What the exercise asks:
Retype the material so that each line matches the original exactly.
START Input
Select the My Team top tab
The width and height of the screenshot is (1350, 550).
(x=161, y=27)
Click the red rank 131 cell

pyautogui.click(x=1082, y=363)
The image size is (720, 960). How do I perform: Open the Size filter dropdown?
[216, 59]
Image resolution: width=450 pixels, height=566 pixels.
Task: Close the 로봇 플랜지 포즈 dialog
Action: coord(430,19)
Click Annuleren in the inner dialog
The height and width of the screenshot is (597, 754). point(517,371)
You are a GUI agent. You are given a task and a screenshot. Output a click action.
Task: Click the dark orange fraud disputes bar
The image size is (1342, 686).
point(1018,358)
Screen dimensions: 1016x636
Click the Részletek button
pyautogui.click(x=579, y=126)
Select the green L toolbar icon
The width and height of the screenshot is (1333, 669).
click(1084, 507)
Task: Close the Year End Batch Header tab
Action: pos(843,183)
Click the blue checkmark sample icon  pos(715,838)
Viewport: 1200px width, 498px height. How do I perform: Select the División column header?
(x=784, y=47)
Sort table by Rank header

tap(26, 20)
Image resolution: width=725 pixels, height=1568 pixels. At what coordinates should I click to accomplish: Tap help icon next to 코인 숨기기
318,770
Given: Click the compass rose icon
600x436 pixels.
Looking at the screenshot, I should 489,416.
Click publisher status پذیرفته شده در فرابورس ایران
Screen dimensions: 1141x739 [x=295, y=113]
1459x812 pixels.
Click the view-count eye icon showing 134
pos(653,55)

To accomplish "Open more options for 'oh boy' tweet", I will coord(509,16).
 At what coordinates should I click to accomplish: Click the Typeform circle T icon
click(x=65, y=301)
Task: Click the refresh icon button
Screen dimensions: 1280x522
END Input
Written response:
Select the My Team top tab
The width and height of the screenshot is (1350, 550).
(x=161, y=27)
Click the red rank 131 cell

pyautogui.click(x=1082, y=363)
The image size is (720, 960). How do I perform: Open the Size filter dropdown?
[216, 59]
Image resolution: width=450 pixels, height=566 pixels.
Task: Close the 로봇 플랜지 포즈 dialog
Action: coord(430,19)
Click Annuleren in the inner dialog
The height and width of the screenshot is (597, 754). point(517,371)
You are a GUI agent. You are given a task and a screenshot. Output a click action.
Task: Click the dark orange fraud disputes bar
The image size is (1342, 686).
point(1018,358)
Screen dimensions: 1016x636
Click the Részletek button
pyautogui.click(x=579, y=126)
Select the green L toolbar icon
The width and height of the screenshot is (1333, 669).
click(1084, 507)
Task: Close the Year End Batch Header tab
Action: pos(843,183)
Click the blue checkmark sample icon  pos(715,838)
Viewport: 1200px width, 498px height. How do I perform: Select the División column header?
(x=784, y=47)
Sort table by Rank header

tap(26, 20)
Image resolution: width=725 pixels, height=1568 pixels. At what coordinates should I click to accomplish: Tap help icon next to 코인 숨기기
318,770
Given: Click the compass rose icon
600x436 pixels.
Looking at the screenshot, I should 489,416.
Click publisher status پذیرفته شده در فرابورس ایران
Screen dimensions: 1141x739 [x=295, y=113]
1459x812 pixels.
Click the view-count eye icon showing 134
pos(653,55)

To accomplish "Open more options for 'oh boy' tweet", I will coord(509,16).
 At what coordinates should I click to accomplish: Click the Typeform circle T icon
click(x=65, y=301)
Task: Click the refresh icon button
Screen dimensions: 1280x522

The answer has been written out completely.